Fachkräftemangel könnte zum Flaschenhals werden
Zugleich ist der Fachkräftemangel in der Energiewirtschaft enorm, insbesondere bei den Stadtwerken. So sehr der Stellenzuwachs der Energiewende zugutekommt: Letzten Endes zählt nur, ob und wie die ausgeschriebenen Stellen besetzt werden können. Und da sieht es nicht ganz so rosig aus. Betroffen sind dabei vorrangig Berufe mit technischer und handwerklicher Qualifikation. Laut Bundesagentur für Arbeit gehören folgende, für den Ausbau von Infrastruktur und Erneuerbaren besonders wichtigen Berufe zu den Engpassberufen:
- Bauelektrik (Fachkräfte)
- Sanitär-, Heizung- und Klimatechnik (Fachkräfte)
- Elektrische Betriebstechnik (Fachkräfte)
- Elektrotechnik (Experten und Experten)
- Rohrleitungsbau (Fachkräfte)
- Aufsicht Elektrotechnik
- Bauelektrik (Fachkräfte)
- Regenerative Energietechnik (Spezialisten)
- Sanitär-, Heizung- und Klimatechnik (Fachkräfte)
- Elektrische Betriebstechnik (Fachkräfte)
- Dachdeckerei (Fachkräfte)
93 Prozent der Unternehmen im Energie- und Versorgungssektor berichten laut aktuellem Arbeitsmarktbarometer der ManpowerGroup von Schwierigkeiten bei der Besetzung offener Stellen. Das entspricht einem Anstieg von 30 Prozent im Vergleich zum Jahresbeginn 2024 (63 %).

Die Branche setzt daher auch verstärkt auf einen Anstieg der Quereinsteiger – insbesondere aus Branchen, die gerade Schwierigkeiten haben. Entsprechend ist der Anteil an Quereinsteigern im Bereich Erneuerbare Energien über alle Qualifikationsniveaus zwischen 2019 und 2014 von 2,4 auf 3,8 Prozent gestiegen, im Bereich Energieinfrastruktur von 1,4 auf 2,9 Prozent.

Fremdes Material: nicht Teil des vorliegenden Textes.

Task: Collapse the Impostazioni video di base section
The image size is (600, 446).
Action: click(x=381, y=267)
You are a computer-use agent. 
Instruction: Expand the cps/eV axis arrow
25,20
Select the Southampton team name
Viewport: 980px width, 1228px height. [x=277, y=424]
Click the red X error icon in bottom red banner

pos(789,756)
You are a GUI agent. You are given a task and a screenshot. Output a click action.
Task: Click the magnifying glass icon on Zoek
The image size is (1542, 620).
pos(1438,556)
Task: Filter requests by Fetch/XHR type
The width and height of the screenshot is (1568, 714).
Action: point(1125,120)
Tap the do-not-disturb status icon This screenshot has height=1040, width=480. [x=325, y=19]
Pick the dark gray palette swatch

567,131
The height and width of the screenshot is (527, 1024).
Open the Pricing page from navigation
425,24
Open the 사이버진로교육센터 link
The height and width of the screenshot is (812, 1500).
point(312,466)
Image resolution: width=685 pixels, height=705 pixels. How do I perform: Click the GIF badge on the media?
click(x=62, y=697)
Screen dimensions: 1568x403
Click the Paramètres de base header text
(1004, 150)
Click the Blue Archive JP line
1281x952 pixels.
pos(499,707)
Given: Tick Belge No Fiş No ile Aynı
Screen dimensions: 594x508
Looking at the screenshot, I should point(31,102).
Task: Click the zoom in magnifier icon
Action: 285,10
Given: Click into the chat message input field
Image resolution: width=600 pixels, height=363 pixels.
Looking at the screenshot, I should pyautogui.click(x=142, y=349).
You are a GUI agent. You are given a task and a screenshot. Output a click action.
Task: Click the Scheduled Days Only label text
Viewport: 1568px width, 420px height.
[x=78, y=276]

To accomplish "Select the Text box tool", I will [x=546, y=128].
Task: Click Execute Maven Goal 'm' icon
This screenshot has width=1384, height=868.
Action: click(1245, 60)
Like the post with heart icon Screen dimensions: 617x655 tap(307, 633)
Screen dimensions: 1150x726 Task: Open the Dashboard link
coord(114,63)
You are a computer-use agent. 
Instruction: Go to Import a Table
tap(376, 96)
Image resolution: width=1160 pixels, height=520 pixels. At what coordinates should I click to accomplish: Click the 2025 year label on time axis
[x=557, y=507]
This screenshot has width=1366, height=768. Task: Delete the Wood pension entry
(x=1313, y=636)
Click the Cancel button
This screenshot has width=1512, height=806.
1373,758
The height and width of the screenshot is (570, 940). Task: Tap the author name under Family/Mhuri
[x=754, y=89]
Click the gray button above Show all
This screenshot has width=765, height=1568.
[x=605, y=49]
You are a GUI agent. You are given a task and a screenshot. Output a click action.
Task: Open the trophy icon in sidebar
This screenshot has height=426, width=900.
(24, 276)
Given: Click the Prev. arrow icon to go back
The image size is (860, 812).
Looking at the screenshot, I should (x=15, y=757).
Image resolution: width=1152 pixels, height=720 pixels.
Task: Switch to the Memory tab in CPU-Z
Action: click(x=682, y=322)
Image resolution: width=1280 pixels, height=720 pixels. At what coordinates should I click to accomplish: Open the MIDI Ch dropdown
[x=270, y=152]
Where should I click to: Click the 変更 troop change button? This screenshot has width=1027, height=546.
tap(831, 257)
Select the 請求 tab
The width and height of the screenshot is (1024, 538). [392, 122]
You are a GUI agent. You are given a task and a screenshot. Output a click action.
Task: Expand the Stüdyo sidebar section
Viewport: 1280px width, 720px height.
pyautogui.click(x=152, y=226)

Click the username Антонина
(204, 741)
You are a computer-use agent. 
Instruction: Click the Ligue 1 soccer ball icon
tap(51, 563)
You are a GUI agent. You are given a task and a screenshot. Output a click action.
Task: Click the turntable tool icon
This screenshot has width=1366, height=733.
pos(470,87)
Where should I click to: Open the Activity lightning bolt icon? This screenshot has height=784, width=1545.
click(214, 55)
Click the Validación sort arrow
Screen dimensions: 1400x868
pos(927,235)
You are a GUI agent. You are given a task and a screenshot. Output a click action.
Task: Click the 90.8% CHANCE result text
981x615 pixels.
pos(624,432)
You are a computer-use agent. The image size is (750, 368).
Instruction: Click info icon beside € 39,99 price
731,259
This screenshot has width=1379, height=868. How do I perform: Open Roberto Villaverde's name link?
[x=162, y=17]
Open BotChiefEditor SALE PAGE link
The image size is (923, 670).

Ein Teil der Unternehmen bietet auch schon eigene Berufsakademien zur Qualifikation der eigenen Mitarbeiter an.

Fazit
Das geplante Sondervermögen für Infrastruktur bietet Stadtwerken und Energieversorgern dringend benötigte finanzielle Entlastung, kann jedoch allein nicht als Rettung bezeichnet werden. Es schafft zwar die Grundlage für notwendige Investitionen in Netze, Erzeugungsanlagen und Speicher, löst aber nicht das fundamentale Problem des Fachkräftemangels. Die Rettung für Stadtwerke wird vielmehr in einem ganzheitlichen Ansatz liegen: Das Infrastrukturpaket muss durch eine strategische Personalplanung flankiert werden.
Während Quereinsteigerprogramme und eigene Berufsakademien erste Ansätze bieten, werden diese allein nicht ausreichen, um die wachsenden Personallücken zu schließen. Kommunale Versorger und Energieunternehmen sollten daher verstärkt auf maßgeschneiderte Recruiting-Strategien setzen. Spezialisierte Personalberatungen mit Branchenkenntnis können dabei helfen, die passgenaue Besetzung kritischer Positionen zu gewährleisten und so den Transformationsprozess zu beschleunigen. Nur mit der richtigen Kombination aus finanzieller Ausstattung und qualifiziertem Personal werden Stadtwerke und kommunale Versorger die Herausforderungen der Energiewende erfolgreich meistern können.